Si tratta di una fabbrica della morte di cui siamo tutti azionisti – ora basta.

Partecipiamo al corteo “Disarmiamo Leonardo” per dire al MEF: ritiro o riconversione!

Il corteo si terrà sabato 7 dicembre dalle 15.30 a Genova – Sestri Ponente in piazza Baracca ed è organizzata dall'Assemblea contro la guerra.
30 novembre 2019
Redazione

Corteo “Disarmiamo Leonardo”  sabato 7 dicembre dalle 15.30 a Genova – Sestri Ponente in piazza Baracca.

La guerra è sempre più considerata una tragedia che non ci riguarda e lontana dalle nostre vite.

Ma Afghanistan, Iraq, Libia, Yemen, Siria, sono lì a dimostrare il contrario, con anni di conflitti disastrosi innescati per i profitti dei capitalisti americani, europei e di casa nostra.

Le cause e gli effetti della guerra sono sempre le stesse: colonizzazione del terzo mondo da parte dei paesi "avanzati", furto delle risorse, milioni di profughi in fuga, creazione di manodopera a basso costo, incremento dell'industria bellica.

Infatti, come ci insegna la migliore tradizione del movimento operaio, il nemico è in casa nostra.

Leonardo, per esempio, è una realtà tutta italiana (vedi il riquadro qui sotto per un breve ritratto) che produce e vende missili, siluri, droni, aerei ed elicotteri da combattimento, tecnologie per il controllo dei confini e delle rotte migratorie.

Sono di Leonardo le armi con cui l'esercito saudita spara in Yemen, gli elicotteri e gli aerei con cui l'esercito turco bombarda il Rojava. Ecco cosa produce questa eccellenza nazionale. Chi vive di guerra non può farne a meno.

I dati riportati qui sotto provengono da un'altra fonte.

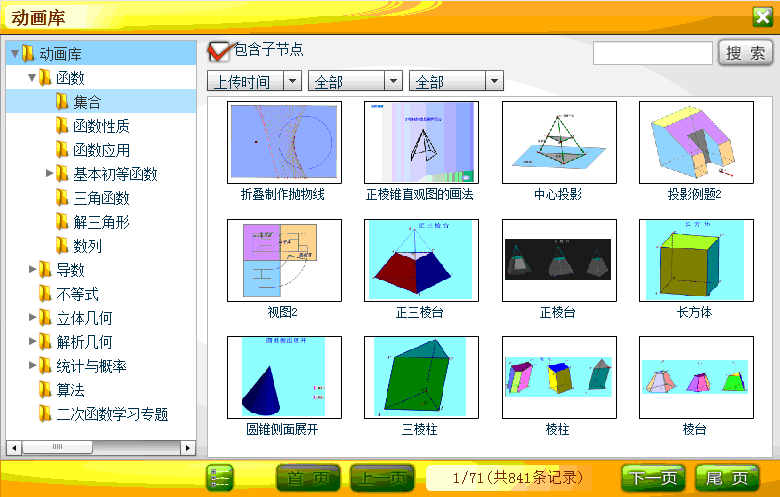The width and height of the screenshot is (780, 497).
Task: Open the 圆锥侧面展开 animation thumbnail
Action: point(284,377)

In pratica, siamo noi cittadini italiani, attraverso la quota in Leonardo del Ministero dell'economia, i maggiori azionisti di questa fabbrica di macchine per uccidere. Sarebbe ora che dicessimo al governo di ritirarsi o di premere per una riconversione industriale di Leonardo, ricordando i versi di Isaia (2,4): “Forgeranno le loro spade in vomeri, le loro lance in falci.”

Abbiamo la forza per farlo?  La lotta dei portuali contro i traffici di armi nel porto di Genova ci insegna che gli ingranaggi della guerra si possono inceppare se i lavoratori e la cittadinanza tutt'intera saranno uniti.

Per contribuire a far inceppare di più gli ingranaggi della guerra, dunque, i lettori di PeaceLink che si trovano in Liguria sono invitati a partecipare al corteo “Disarmiamo Leonardo” che si terrà sabato 7 dicembre dalle 15.30 a Genova – Sestri Ponente in piazza Baracca.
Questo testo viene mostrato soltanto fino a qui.